We, at @vshn, would still need to invest time to verify the 4 main images (owasp/modsecurity:apache, owasp/modsecurity-crs:apache, and owasp/modsecurity:nginx, owasp/modsecurity-crs:nginx) in Production. We still maintain derivatives of our own image based on CRS 3.1, which is somewhat the "mother" of the changes we applied to the current images. I see some work ahead to align the last bits we might have overlooked when taking over our current features.

[franbuehler]

Thank you @fzipi and @bittner
Ok, I'll try to implement this (when I find some time).

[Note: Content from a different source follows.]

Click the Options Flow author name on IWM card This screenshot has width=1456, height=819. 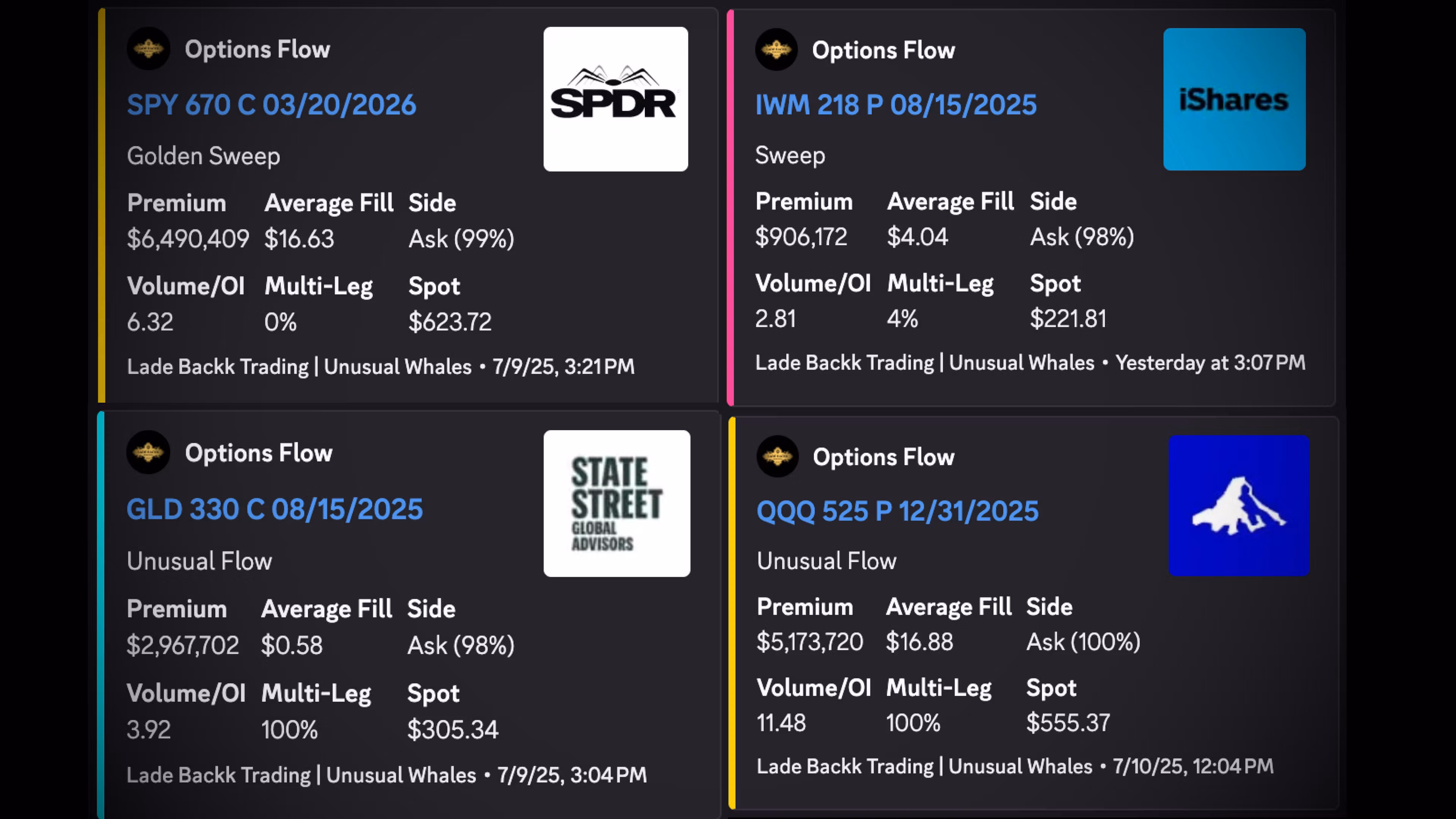pyautogui.click(x=883, y=50)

And yes, then we should investigate which changes are still missing in our official images and what else needs to be done.

[bittner]

Relates to coreruleset/modsecurity-docker#43.

[MitchellCash]

Relates to coreruleset/modsecurity-docker#43.

I also just ran a trivy scan against owasp/modsecurity-crs:v3.3.2-nginx and it returned:

owasp/modsecurity-crs:v3.3.2-nginx (debian 10.10)
=================================================
Total: 323 (UNKNOWN: 0, LOW: 215, MEDIUM: 45, HIGH: 55, CRITICAL: 8)

Now that modsecurity-docker has moved to Alpine it would be nice to see modsecurity-crs-docker also move from Debian to Alpine.

NGINX maintain both Debian and Alpine images, so hopefully this is not a large increase in maintenance burden as we can still rely on default upstream images.

[fzipi]

@MitchellCash Can you run it again now that we have alpine images? We still need to run this in a pipeline.

[MitchellCash]

@fzipi Alpine based image looks good to me on the initial trivy scan (also the image is almost half the size)! Nice work!

Debian based image

owasp/modsecurity-crs:3.3.2-nginx (debian 11.1)
===============================================
Total: 232 (UNKNOWN: 0, LOW: 156, MEDIUM: 43, HIGH: 24, CRITICAL: 9)

Alpine based image 🥳

owasp/modsecurity-crs:3.3.2-nginx-alpine (alpine 3.14.3)
========================================================
Total: 0 (UNKNOWN: 0, LOW: 0, MEDIUM: 0, HIGH: 0, CRITICAL: 0)

[fzipi]

Good, this matches my own tests. I don't think we can do too much in the debian image (I've checked a couple criticals, and they are still there :/ ).